Cortisol is a hormone released in response to physical, emotional or mental stress. Here’s how it relates to our weight loss – elevated cortisol levels tell the body that there’s immimnent danger – the body responds by PREVENING fat burning – turning off all fat burning machinery – because it wants to reserve all fuel in case of an emergency. Your body is programmed to survive. If it perceives a threat (elevated insulin indicates a threat, elevated cortisol indicates a threat), it will conserve all energy and stop non-esssential processes. This means holding on to stored body fat and not letting it be used for energy. That’s the short version of the story for you CliffNotes folks. 🙂

Cortisol is a steroid hormone produced by our adrenal glands. Its role is to help our body conserve energy and stop non-essential processes in times of extreme physical or emotional stress. Most people focus exclusively on the negative impacts of cortisol but it’s important to note that cortisol can either work for us – keeping us healthy and lean – or against us, accelerating fat storage, breaking down lean tissue, triggering hunger, suppressing the immune system and more. The great news is this: much of what determines whether cortisol is working for or against us is based on our diet and lifestyle choices.

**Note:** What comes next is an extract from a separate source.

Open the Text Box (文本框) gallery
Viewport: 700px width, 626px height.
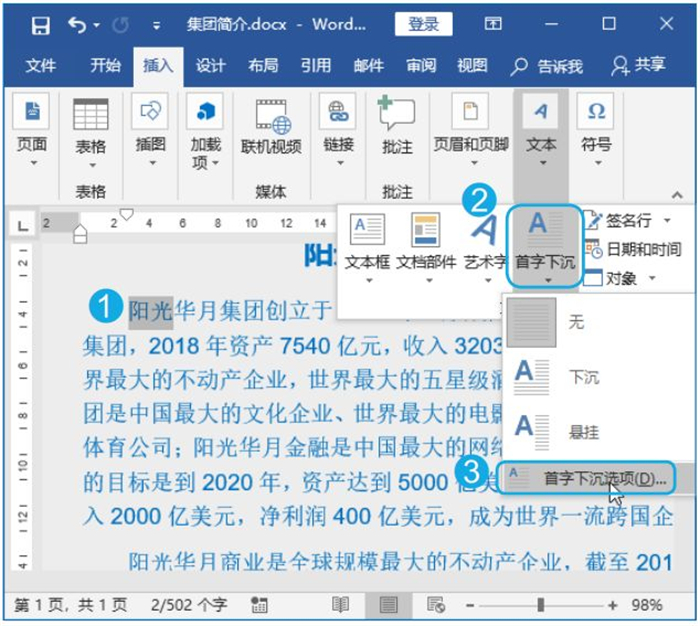click(x=367, y=244)
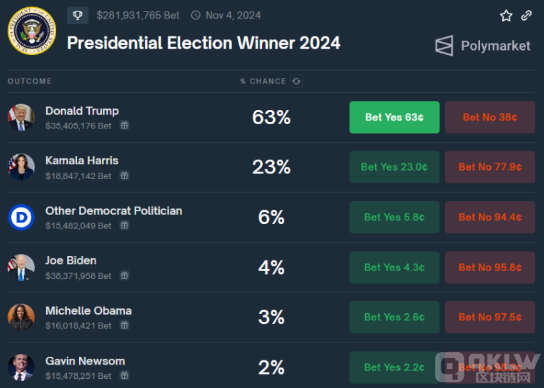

Our stress response was designed to protect us from danger and help ensure our survival. Unfortunately, we were designed to only withstand short bursts of stress (like being chased by a tiger). Our stress response was designed to trigger sensations of urgency and alarm while increasing blood flow to help us outrun said tiger, and live. However, the standard American lifestyle of chronic, prolonged stress leads to a metabolic nightmare where those systems in place to protect us work to keep us fat, hungry and anxious.

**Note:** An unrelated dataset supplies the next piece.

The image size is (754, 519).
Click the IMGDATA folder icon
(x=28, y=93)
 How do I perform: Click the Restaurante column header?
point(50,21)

When functioning as intended, our stress response can actually help us to burn fat faster. That’s why high intensity interval type exercise (HIIT) is so effective for fat loss. It engages this short-burst stress response that accelerates fat release and burning while preventing fat storage. When cortisol levels are chronically high it does the opposite of what it’s intended to do – it ramps up fat storage and slows down fat release and burning.

A second stress hormone, neuropeptide Y, is also released in response to chronic stress. Neuropeptide Y decreases your overall metabolic rate, increases the rate of fat storage, especially in and around the abdomen, and triggers hunger and cravings for high sugar and high fat foods. This is a particularly dangerous situation when you consider some of the other effects of chronically elevated cortisol: it depletes serotonin, contributing to feelings of sadness and anxiety and blocks the messages sent by leptin, preventing your brain from letting your body know that you’ve had enough to eat and triggering feelings of satiety (fullness).

Cortisol also works differently depending on what other hormones are hanging around. If cortisol is high when insulin is high you can kiss your fat loss goodbye. This is why it’s best to avoid carbohydrates in the morning because you’ll spike insulin at the time of day when cortisol is at it’s highest (it naturally peaks around 7am). Combining high insulin levels with high cortisol levels turns fat release and burning OFF while turning fat storage on high.

On the other hand, when cortisol is elevated in the presence of adrenaline and human growth hormone (and insulin is not around!) then you’ve got a great environment for fat release and burning. So how do we create this environment?

  • Avoid processed foods, wheat and grains to keep insulin low.
  • Minimize stress to avoid prolonged high cortisol levels
  • Engage in high intensity, short duration exercise to create the environment of elevated cortisol with human growth hormone and adrenaline.

A few other things worth mentioning as they relate to managing cortisol:

  • Get enough sleep. You need to work towards 8-9 hours each night
  • Don’t go overboard with caffeine. This elevates cortisol.
  • Engage in relaxing activity each day. Try leisure walking, meditation, naps or sex.

Managing cortisol can have a massive impact on the success or failure of your fat loss efforts. Remember that none of these hormones work in isolation. If any one of your metabolic hormones are out of whack, the entire communication network is in jeopardy.